George William Russell (AE) (1867-1935)

Born 1867, Lurgan, Ireland. Died 1935, Bournemouth, England. Russell was born in Lurgan, County Armagh on 10 April 1867, moving to Dublin with his family when he was eleven. In 1890, he started work at Pym’s store in Dublin. For many years, beginning in 1897, he worked full-time for Sir Horace Plunkett’s Irish Agricultural Organisation Society, a co-operative movement. He began as a ‘missionary’, travelling extensively throughout Ireland convincing farmers of the benefit of developing credit societies and co-operative banks.
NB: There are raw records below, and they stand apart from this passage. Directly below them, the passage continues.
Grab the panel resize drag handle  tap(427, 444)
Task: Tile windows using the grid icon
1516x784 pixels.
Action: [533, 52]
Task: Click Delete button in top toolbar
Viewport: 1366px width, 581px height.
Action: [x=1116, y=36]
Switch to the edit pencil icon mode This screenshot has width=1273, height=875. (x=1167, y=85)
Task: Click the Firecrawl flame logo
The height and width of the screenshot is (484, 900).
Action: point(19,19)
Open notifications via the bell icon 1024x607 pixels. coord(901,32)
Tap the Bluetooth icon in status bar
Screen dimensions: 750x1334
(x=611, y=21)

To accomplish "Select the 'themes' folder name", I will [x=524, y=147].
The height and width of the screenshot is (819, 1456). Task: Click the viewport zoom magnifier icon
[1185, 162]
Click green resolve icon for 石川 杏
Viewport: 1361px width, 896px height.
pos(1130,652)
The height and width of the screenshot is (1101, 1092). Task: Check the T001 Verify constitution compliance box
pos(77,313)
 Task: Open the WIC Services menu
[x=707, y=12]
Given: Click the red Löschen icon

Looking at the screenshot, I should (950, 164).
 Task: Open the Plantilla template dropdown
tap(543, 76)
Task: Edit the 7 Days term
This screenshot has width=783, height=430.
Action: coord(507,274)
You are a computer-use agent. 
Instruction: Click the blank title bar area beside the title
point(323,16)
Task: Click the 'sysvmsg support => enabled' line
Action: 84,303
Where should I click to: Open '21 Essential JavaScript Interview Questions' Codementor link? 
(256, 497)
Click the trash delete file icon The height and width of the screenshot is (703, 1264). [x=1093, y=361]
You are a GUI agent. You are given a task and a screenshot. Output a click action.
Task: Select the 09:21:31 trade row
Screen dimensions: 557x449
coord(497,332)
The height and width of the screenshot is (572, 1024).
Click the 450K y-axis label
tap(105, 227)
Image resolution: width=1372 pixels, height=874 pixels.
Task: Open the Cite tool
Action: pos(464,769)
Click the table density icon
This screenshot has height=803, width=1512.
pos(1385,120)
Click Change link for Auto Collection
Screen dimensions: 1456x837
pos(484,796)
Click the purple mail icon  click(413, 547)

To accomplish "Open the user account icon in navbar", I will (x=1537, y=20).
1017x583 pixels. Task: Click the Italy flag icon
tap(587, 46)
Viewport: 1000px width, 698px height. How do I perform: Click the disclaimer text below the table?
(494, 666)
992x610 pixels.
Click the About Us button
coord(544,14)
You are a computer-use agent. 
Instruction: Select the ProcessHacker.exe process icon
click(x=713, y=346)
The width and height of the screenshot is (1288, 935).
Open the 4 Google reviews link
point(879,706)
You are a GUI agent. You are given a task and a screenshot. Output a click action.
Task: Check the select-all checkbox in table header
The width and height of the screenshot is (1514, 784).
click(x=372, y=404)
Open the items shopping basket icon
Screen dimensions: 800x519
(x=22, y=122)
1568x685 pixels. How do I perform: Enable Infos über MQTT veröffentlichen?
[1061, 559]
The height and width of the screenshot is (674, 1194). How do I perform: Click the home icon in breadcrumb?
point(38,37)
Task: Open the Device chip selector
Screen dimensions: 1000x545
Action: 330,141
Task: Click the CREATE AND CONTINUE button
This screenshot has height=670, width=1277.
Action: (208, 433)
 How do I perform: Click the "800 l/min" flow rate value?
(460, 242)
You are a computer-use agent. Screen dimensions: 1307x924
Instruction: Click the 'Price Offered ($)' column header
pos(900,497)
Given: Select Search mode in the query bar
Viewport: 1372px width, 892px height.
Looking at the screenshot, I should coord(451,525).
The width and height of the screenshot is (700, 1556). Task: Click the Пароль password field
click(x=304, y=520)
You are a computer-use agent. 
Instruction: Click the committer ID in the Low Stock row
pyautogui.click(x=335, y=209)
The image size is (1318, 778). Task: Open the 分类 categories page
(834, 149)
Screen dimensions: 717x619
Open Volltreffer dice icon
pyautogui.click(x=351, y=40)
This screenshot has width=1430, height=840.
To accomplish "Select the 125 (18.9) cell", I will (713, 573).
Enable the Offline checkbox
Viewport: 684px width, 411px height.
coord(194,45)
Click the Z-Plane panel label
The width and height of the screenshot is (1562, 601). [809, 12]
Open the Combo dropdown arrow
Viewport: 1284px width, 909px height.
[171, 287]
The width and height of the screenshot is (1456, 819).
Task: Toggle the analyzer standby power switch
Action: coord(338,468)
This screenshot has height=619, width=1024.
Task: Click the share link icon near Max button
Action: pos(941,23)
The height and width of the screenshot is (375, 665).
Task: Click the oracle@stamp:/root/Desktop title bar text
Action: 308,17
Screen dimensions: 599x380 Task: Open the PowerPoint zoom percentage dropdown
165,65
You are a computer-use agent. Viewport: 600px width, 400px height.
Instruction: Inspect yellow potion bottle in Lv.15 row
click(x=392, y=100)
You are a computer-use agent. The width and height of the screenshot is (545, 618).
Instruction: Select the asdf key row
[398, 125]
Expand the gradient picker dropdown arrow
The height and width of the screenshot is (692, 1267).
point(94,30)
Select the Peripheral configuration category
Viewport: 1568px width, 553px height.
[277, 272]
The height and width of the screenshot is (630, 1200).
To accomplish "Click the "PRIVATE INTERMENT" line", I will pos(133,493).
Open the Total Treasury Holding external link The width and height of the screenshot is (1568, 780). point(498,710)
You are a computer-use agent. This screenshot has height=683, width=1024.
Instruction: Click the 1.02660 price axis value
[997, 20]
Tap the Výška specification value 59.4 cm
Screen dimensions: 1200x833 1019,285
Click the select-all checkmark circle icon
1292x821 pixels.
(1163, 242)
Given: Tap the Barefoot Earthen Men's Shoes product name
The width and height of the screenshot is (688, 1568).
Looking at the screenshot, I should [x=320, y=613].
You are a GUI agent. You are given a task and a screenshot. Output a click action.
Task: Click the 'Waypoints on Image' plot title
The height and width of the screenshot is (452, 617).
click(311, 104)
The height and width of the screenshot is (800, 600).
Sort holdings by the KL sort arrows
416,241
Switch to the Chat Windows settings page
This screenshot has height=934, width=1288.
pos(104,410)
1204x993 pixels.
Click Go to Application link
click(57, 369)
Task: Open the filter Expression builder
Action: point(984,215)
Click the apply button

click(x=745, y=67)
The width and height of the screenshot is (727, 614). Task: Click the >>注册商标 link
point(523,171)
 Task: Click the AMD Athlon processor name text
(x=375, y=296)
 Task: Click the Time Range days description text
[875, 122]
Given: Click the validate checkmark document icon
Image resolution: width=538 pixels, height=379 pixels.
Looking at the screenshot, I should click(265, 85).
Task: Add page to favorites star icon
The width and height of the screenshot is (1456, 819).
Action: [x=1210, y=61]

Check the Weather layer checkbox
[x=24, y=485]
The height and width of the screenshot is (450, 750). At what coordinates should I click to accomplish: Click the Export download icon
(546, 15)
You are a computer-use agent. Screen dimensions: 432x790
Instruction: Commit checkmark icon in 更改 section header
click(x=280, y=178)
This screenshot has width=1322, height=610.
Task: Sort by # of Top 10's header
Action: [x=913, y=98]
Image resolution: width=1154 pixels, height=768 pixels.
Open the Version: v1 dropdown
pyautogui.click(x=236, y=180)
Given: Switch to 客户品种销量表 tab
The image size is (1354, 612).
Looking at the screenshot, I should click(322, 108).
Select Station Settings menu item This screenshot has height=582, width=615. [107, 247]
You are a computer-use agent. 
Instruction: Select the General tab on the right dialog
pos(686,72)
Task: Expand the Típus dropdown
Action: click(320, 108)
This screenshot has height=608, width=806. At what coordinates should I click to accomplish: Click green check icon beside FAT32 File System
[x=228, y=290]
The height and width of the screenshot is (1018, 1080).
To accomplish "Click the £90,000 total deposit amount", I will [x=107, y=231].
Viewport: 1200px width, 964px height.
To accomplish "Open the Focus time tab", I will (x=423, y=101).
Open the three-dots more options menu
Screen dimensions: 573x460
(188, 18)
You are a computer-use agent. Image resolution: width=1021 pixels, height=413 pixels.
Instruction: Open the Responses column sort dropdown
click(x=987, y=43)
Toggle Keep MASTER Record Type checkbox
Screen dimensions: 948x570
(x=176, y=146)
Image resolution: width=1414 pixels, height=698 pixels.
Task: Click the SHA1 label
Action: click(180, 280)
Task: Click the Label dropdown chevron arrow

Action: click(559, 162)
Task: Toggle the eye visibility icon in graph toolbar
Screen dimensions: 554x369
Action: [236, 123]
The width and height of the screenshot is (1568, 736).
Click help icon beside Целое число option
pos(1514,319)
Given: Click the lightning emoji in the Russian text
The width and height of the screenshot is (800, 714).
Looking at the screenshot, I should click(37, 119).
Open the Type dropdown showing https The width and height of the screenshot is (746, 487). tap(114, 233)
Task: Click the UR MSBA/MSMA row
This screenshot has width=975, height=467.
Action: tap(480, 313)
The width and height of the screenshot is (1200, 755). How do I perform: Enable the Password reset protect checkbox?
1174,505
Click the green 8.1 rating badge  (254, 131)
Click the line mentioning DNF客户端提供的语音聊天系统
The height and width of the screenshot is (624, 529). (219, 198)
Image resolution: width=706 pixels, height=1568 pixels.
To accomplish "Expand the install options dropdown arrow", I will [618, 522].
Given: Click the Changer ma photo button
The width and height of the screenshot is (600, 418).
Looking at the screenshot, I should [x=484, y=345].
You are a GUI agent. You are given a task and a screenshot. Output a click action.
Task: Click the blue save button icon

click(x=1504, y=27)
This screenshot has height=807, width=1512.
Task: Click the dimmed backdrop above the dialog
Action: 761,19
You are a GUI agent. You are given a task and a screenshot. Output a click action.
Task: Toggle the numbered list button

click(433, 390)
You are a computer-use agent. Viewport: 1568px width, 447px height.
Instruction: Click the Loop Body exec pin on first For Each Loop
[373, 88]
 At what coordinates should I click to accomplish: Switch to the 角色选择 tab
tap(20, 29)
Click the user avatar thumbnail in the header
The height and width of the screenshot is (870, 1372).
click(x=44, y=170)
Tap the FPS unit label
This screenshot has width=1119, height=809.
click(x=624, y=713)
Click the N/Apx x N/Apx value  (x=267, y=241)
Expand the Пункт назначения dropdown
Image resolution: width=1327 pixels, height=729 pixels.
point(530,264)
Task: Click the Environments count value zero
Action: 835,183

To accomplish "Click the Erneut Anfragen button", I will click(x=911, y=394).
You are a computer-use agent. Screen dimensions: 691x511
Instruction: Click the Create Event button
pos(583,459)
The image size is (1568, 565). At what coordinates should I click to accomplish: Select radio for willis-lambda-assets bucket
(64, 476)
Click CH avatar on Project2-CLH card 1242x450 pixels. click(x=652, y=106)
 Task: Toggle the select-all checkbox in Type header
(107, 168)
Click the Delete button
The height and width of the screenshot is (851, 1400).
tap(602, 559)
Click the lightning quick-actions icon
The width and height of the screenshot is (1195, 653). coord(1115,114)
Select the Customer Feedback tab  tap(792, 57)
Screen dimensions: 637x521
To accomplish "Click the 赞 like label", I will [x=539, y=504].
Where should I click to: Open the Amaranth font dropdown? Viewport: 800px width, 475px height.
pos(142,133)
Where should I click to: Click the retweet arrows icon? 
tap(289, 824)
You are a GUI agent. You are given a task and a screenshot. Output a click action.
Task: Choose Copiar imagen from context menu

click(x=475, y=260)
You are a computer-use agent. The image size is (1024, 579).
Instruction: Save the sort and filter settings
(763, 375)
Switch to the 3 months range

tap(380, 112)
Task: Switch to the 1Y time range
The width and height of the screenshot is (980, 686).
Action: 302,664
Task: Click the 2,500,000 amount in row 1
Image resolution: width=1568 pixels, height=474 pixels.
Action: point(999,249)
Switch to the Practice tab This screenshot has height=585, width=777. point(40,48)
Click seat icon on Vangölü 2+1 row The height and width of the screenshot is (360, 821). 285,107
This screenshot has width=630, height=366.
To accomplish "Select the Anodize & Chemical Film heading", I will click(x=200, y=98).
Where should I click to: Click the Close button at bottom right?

He became editor first of The Irish Homestead, and later of its successor, The Irish Statesman, where he published Patrick Kavanagh’s early poems, until it ceased publication in 1930. After leaving school in 1884, Russell went to Dublin’s Metropolitan School of Art where he first met W.B.Yeats, who became his friend and later his rival. In that year too Russell suddenly began to experience waking dreams of astonishing power and vividness which seemed to be thrust into his consciousness by a mind which was not his. A.E.‘s and Yeats’s interests in these visions led both to Madame Blavatsky’s Theosophical Movement, with A.E. later joining the Dublin group. Russell was one of the major writers in the Irish Literary Renaissance. Among his poetry collections are Homeward: Songs by the Way (1894); The Earth Breath (1897); The Divine Vision (1904); Collected Poems (London, MacMillan, 1913/New York, John Lane, 1916); Salutation (1917) The House of the Titans (1934); and Selected Poems (1935). His mystical writings include The Candle of Vision (1918); The Avatars (1933); The Interpreters (1922); and Song and its Fountains (1932). Russell was principally a painter of landscapes with figures, and of wonderful beings who might be incorporated into the landscapes, or be the dominant features on the canvas, often with amazed mortals observing them. This fluency, and habit of moving from one canvas to a new one to capture a new image meant that his pictures were often left unfinished, and as a result many of them are not as good as he could have made them. Those he did complete are often outstanding. He used the pseudonym AE, or more properly “Æ” This derived from an earlier “Æ‘on” signifying the lifelong quest of man, subsequently shortened. He died on July 17, 1935, in Bournemouth, England. He is buried in Dublin.